[bug]: ROCm Out of Memory Errors - Excessive VRAM Allocation

ThisNekoGuy commented 6 months ago

Is there an existing issue for this problem?

[X] I have searched the existing issues

Operating system

Linux

GPU vendor

AMD (ROCm)

GPU model

RX 7800 XT

GPU VRAM

16GB

Version number

4.2.0a4

Browser

LibreWolf 125.0.2-1

Python dependencies

{
  "accelerate": "0.29.2",
  "compel": "2.0.2",
  "cuda": null,
  "diffusers": "0.27.2",
  "numpy": "1.26.4",
  "opencv": "4.9.0.80",
  "onnx": "1.15.0",
  "pillow": "10.3.0",
  "python": "3.11.9",
  "torch": "2.2.2+rocm5.6",
  "torchvision": "0.17.2+rocm5.6",
  "transformers": "4.39.3",
  "xformers": null
}

What happened

When trying to generate an image, a huge amount of VRAM was allocated and prevented the image generation from being able to request any more to actually... generate the image.

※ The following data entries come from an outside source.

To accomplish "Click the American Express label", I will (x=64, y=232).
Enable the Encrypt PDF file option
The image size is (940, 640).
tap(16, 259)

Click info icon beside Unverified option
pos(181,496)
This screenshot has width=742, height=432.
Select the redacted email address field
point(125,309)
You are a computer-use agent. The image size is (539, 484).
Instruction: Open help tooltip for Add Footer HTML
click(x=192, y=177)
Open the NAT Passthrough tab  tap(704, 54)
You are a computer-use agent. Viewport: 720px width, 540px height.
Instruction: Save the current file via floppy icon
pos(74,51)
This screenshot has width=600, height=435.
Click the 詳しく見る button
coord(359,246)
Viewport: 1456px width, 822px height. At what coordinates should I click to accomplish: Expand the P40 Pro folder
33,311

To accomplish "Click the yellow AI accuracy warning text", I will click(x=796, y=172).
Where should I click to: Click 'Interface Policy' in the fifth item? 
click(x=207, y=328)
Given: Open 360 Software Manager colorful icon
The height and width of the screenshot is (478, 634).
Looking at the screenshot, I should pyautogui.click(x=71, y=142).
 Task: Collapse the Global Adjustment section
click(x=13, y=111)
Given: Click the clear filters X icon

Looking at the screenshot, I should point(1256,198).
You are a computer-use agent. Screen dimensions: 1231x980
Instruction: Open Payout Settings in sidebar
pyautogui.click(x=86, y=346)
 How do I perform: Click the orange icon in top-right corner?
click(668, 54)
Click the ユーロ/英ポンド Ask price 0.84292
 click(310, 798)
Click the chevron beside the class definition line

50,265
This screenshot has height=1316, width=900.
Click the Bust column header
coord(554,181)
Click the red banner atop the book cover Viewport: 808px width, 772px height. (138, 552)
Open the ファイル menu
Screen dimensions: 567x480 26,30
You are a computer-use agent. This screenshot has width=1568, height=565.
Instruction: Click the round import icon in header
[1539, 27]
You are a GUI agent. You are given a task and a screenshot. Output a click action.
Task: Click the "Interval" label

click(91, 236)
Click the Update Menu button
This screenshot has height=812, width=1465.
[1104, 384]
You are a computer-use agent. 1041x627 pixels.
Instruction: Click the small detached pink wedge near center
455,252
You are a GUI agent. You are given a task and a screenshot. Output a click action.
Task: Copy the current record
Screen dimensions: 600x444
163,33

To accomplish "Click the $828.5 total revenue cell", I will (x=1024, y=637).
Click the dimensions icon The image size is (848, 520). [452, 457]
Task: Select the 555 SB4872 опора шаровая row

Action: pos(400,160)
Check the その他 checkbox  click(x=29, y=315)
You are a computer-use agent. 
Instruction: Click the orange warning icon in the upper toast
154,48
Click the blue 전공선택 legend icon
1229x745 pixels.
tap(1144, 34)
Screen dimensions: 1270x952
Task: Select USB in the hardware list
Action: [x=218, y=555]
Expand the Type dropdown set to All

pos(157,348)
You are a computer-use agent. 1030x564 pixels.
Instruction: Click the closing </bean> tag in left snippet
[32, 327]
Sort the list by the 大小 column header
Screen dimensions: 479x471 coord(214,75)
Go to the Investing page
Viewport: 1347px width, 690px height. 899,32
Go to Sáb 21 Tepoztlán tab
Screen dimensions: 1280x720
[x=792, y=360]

Coming from Nvidia to AMD recently, of which my Nvidia card had only 11GBs, I find this unusual because I only tried making a 832x1480 image and that's not particularly large (at least, not large enough to trigger OOM on my Nvidia card when I used other Stable Diffusion front-ends before I came to InvokeAI today).

What you expected to happen

I expected the image to be able to generate without issue; probably even with VRAM to spare.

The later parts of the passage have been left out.